GIVEN RECORDS:
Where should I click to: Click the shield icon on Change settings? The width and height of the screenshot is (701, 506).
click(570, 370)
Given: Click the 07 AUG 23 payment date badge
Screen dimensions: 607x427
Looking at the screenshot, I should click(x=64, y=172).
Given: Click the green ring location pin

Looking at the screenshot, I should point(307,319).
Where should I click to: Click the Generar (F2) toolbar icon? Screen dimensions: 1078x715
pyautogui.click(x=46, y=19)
--
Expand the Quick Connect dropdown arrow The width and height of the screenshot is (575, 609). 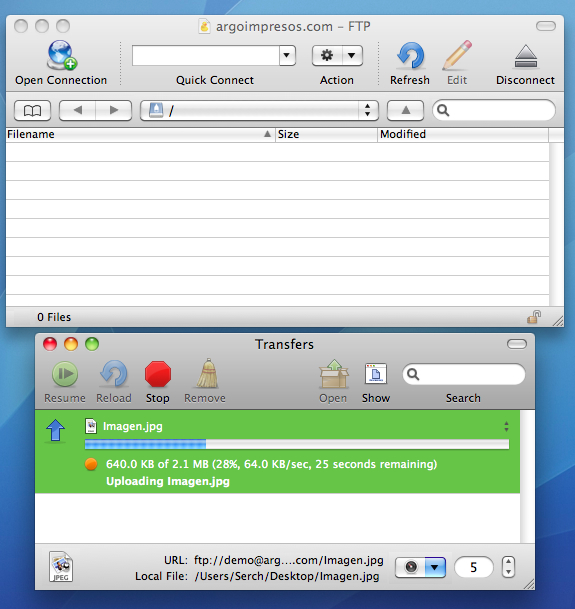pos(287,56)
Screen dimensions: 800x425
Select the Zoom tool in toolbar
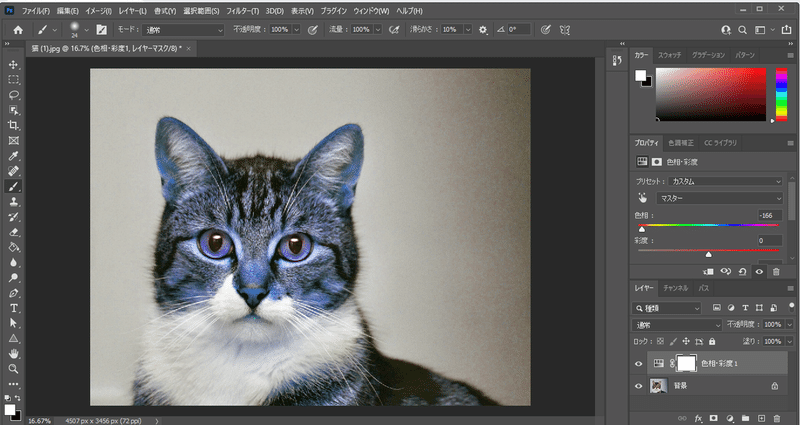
---
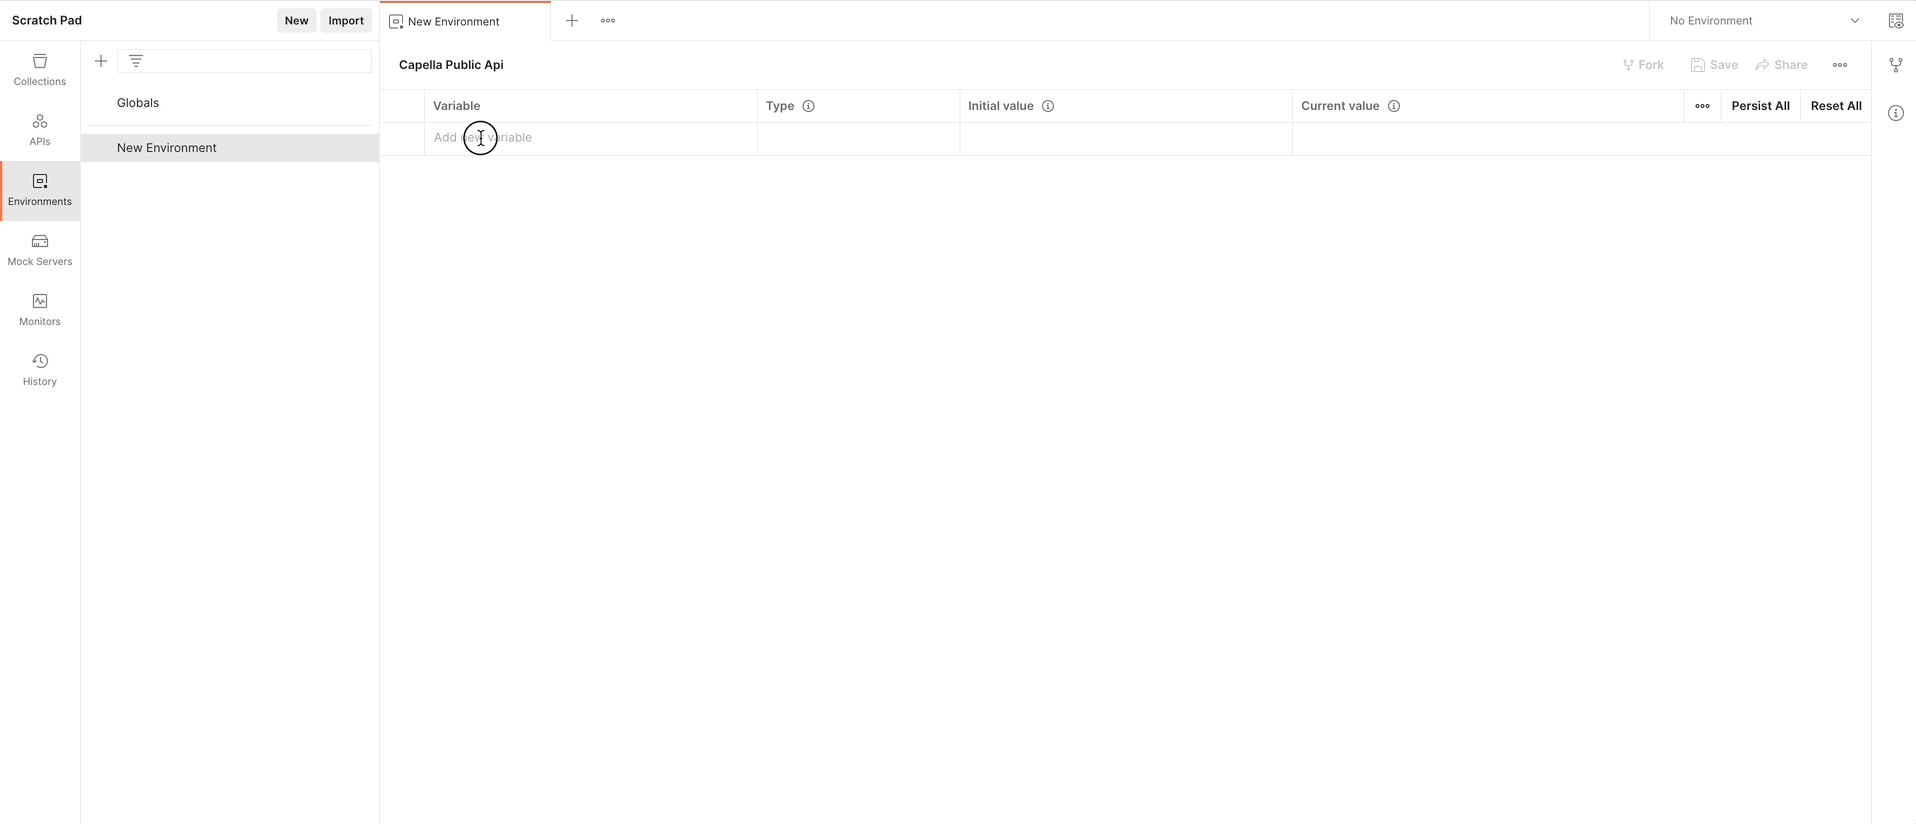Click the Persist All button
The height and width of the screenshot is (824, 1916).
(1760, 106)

HOW TO COMPLETE THIS TASK: In the data above, which lines lie between the line with "Screen dimensions: 800x425" and the line with "Select the Zoom tool in toolbar", inclusive? Print those lines exactly and nothing else.

RESPONSE:
Screen dimensions: 800x425
Select the Zoom tool in toolbar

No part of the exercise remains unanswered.